◆ YOUR TASK
Reproduce the data word for word from the line with "Click the Resume Review document icon" to the line with "coord(41,511)", and leave the pictures out of your answer.

# EXTRACTED DATA start

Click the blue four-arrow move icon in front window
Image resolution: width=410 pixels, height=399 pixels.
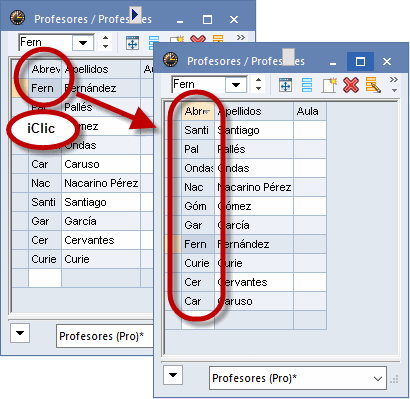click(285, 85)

# EXTRACTED DATA end
# EXTRACTED DATA start

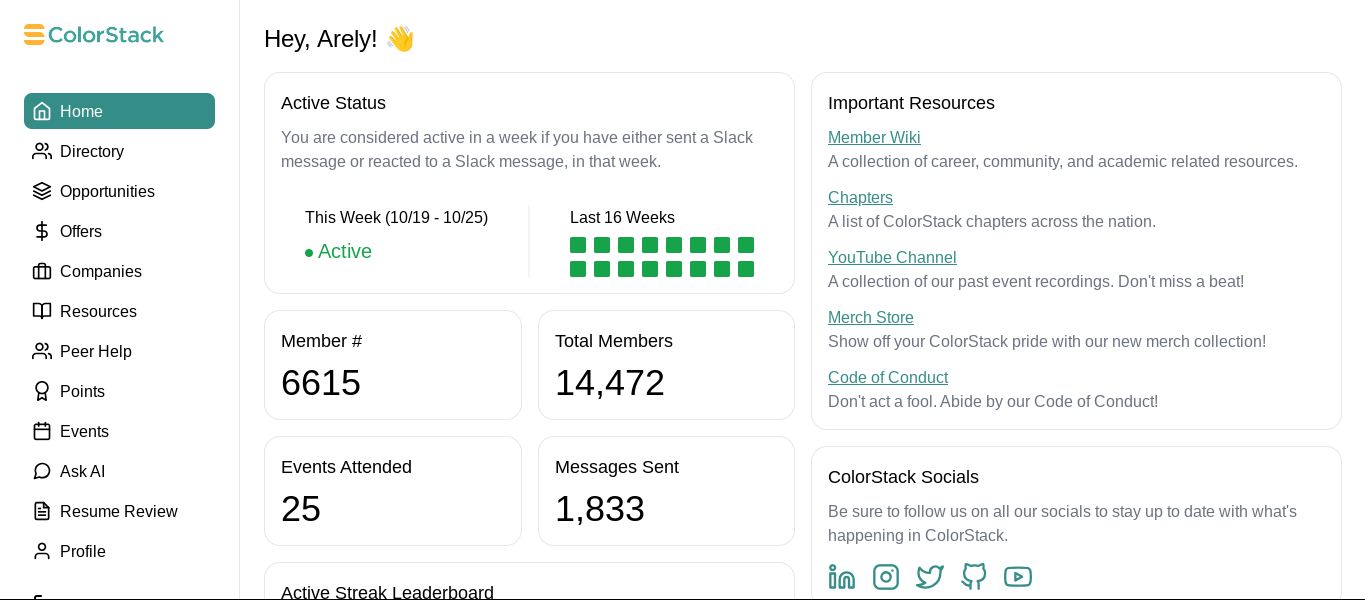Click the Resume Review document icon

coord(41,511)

# EXTRACTED DATA end
# EXTRACTED DATA start

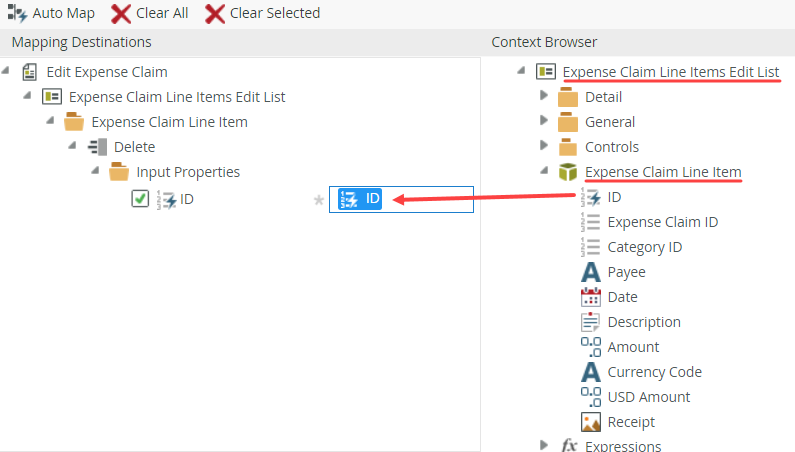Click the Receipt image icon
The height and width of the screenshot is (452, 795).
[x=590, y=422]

# EXTRACTED DATA end

◆ RESULT BELOW
Click the Resume Review document icon

coord(41,511)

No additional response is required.